We haven't experienced anything like this in a long time, although if you looked at us here on this plane to Finland, you'd think we were content to still be touching each other's softened bodies at night.
– Don't you want an extra pillow? he asked me.
– No, I hate those doll pillows – I answered him. – Oh, and don't forget to stretch your legs, as Dr. Krenz ordered.
You'd look at us-Joan and Joe Castleman of Weathermill, New York, currently sitting in seats 3A and 3B-and you'd know exactly why we're traveling to Finland. You might even envy us-him for all the power packed tightly into his massive, sedentary body, and me for my twenty-four-hour access to him, like a famous and successful writer husband is like a department store for his wife, a place where she can at any time receive a great deal of astonishing intelligence, wit and excitement.
People usually thought of us as a "good" couple, and I guess once, a long time ago, in the era when the cave paintings were sketched on the rough walls of the Lascaux cave, when the land was not yet mapped and everything was seemed hopeful, that would be true. But too quickly we have moved from the glamor and bliss inherent in every young couple to the verdant quagmire of the "afterlife," as it is tactfully called. Although I'm now sixty-four and about as invisible to men as a cloud of dust in the air, I was once a slender blonde with large breasts and a certain glow that drew Joe to me like some hypnotized chicken.
I'm not flattering myself; Joe has always been attracted to women, all types, ever since 1930 when he arrived in the world through his mother's birth canal. Lorna Castleman, the overweight mother-in-law I had never known, was a sentimentally poetic and obsessive person who loved her son like an obsessive lover. (On the other hand, some of the men who rule the world were neglected during their childhoods-left without lunch sandwiches in dreary schoolyards.)

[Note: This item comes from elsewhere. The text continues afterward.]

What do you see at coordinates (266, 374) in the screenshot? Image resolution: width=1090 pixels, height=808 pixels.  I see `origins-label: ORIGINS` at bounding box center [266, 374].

He was loved not only by Lorna, but by her two sisters, who shared their Brooklyn apartment with them, and also by Mims, Joe's grandmother, a woman of stool build whose claim to fame rested on her ability to prepare " wickedly delicious roast beef'. His father, Martin, a perpetually sighing and unfixed man, died of a heart attack in his shoe shop when Joe was seven, leaving him captive to this wondrous female civilization.

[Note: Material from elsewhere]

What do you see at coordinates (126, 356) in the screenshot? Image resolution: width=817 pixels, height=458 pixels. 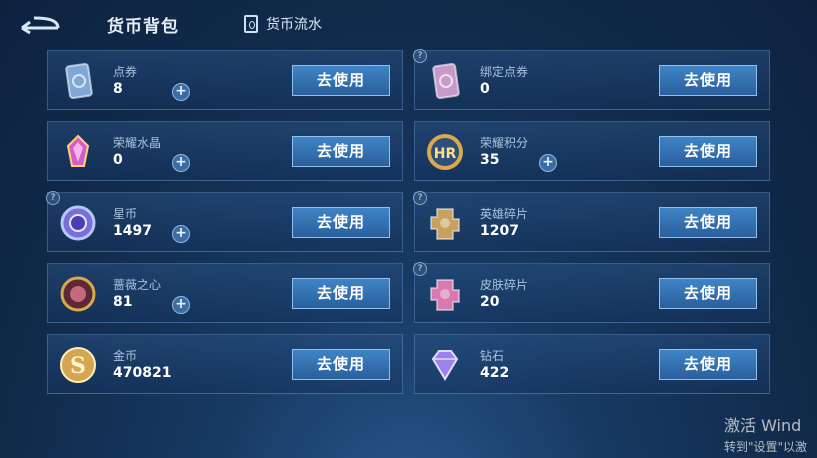 I see `currency-name: 金币` at bounding box center [126, 356].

He was informed of his father's death in a very typical way. Joe came home from school, found the apartment unlocked, and entered. There was no one at home, which was unusual for a household invariably inhabited by one woman or another, dreaming in the bent posture of a perpetually busy forest spirit. Joe sat down at the kitchen table and ate his afternoon snack of yellow sponge cake in the absent-minded way children do, crumbs clinging to his chin and lips.

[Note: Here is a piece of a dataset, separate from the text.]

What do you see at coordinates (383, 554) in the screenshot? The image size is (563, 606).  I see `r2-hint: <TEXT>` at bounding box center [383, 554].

Soon the apartment door swung open and the women poured in. Joe heard a cry, a loud crash, and then they appeared in the kitchen and crowded around the table. Their faces were puffy, their eyes red, and their carefully styled hair disheveled. It was clear to him that something extraordinary had happened, and a thrilling sense of drama rose within him, almost pleasant at first, though that quickly changed.
Lorna Castleman knelt in front of her son's chair, as if about to propose.
“Oh, my brave little boy,” she said in a hoarse whisper, brushing the crumbs from his lips as she did so. – Now it's just us.